Lorsque les parties ont convenu d’engager une procédure de conciliation, elles doivent s’y astreindre, la violation de toute clause instituant une conciliation obligatoire et préalable à la saisine du juge étant sanctionnée par une fin de non-recevoir.
Or il n’est pas contesté que la société Coryphène n’a pas saisi le conseil régional de l’ordre des architectes avant d’appeler en garantie Mme [O].
La société Coryphène demande à la cour de déclarer recevables les demandes limitées à l’appel en garantie. L’appel en garantie constituant une demande formée par la société Coryphène contre Mme [O], l’ordonnance sera donc confirmée en ce qu’elle a déclaré la société Coryphène irrecevable à agir contre Mme [O].
La société Coryphène sollicite des dommages et intérêts pour procédure dilatoire au motif que Mme [O] qui a été assignée le 22 décembre 2020, n’a saisi le juge de la mise en état de la fin de non-recevoir que par conclusions du 14 septembre 2023.
La société Coryphène ne peut cependant arguer du caractère dilatoire de la demande au seul motif que Mme [O] n’a saisi le juge de la mise en état que près de trois ans après l’assignation.
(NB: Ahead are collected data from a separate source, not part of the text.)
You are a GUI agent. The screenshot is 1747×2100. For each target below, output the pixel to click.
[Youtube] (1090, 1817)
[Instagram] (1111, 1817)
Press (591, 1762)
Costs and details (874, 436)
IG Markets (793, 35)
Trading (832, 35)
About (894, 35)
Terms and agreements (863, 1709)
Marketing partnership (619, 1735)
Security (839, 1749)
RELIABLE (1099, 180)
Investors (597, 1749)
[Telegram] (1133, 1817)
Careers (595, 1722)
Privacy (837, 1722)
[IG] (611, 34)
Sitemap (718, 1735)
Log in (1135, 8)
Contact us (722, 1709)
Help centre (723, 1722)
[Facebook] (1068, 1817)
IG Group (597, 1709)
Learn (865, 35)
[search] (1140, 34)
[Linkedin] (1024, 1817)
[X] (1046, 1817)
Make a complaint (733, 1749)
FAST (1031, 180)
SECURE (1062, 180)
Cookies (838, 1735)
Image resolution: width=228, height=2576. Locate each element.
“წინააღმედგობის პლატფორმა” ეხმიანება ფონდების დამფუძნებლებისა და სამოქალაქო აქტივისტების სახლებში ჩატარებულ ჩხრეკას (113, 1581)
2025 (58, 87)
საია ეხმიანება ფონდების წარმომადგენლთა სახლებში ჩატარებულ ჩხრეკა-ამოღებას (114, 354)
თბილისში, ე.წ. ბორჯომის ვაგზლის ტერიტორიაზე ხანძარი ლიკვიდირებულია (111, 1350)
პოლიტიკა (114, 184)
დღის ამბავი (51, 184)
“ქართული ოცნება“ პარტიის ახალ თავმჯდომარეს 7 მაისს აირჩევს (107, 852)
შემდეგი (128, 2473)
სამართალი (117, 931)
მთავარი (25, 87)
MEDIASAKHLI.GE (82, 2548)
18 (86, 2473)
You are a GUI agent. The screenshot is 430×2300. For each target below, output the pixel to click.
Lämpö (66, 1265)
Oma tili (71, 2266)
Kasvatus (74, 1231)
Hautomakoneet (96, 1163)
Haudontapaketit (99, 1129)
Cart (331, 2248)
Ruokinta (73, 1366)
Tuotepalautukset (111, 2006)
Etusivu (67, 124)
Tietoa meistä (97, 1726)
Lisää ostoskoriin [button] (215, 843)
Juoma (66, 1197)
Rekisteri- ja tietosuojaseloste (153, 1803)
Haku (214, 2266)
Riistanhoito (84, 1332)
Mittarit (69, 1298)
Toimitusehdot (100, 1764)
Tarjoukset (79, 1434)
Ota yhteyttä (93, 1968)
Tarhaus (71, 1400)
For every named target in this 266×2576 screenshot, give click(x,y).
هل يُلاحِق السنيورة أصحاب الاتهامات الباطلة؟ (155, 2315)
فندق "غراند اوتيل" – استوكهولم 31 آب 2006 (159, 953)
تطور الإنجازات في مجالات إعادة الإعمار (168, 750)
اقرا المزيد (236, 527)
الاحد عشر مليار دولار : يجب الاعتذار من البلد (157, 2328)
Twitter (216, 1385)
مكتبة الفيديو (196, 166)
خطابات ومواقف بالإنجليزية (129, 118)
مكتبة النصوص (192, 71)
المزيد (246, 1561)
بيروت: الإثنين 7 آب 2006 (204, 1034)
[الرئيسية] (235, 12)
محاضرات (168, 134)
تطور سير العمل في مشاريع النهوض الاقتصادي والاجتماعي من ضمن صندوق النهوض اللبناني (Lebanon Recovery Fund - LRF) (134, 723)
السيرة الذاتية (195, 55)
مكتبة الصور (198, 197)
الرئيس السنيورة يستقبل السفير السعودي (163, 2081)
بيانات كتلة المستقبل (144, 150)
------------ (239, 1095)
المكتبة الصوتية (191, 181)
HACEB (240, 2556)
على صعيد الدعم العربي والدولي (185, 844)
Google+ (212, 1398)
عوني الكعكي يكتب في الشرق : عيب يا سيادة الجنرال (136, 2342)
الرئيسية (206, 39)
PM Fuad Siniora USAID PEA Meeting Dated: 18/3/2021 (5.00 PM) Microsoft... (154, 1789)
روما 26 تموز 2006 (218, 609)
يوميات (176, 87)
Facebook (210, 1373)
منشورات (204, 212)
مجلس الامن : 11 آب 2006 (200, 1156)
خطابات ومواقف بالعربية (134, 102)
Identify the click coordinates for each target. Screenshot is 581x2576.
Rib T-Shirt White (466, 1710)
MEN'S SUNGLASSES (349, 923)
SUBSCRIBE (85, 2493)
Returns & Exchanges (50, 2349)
En effet il n’est nullement démontré que Mme [O], appelée en garantie, ait agi dans un but dilatoire.
C’est donc à juste titre que le juge de la mise en état a débouté la société Coryphène de sa demande de dommages et intérêts.
La société Coryphène qui succombe en son appel sera condamnée aux dépens ainsi qu’au paiement d’une indemnité sur le fondement de l’article 700 du code de procédure civile.
Par ces motifs':
La cour statuant contradictoirement et par arrêt mis à la disposition des parties au greffe':
Confirme l’ordonnance du juge de la mise en état déférée en toutes ses dispositions';
Y ajoutant,
Condamne la société Coryphène à payer à Mme [I] [O] la somme de 2 500 euros sur le fondement de l’article 700 du code de procédure civile';
Condamne la société Coryphène aux dépens qui pourront être recouvrés contre elle conformément aux dispositions de l’article 699 du code de procédure civile.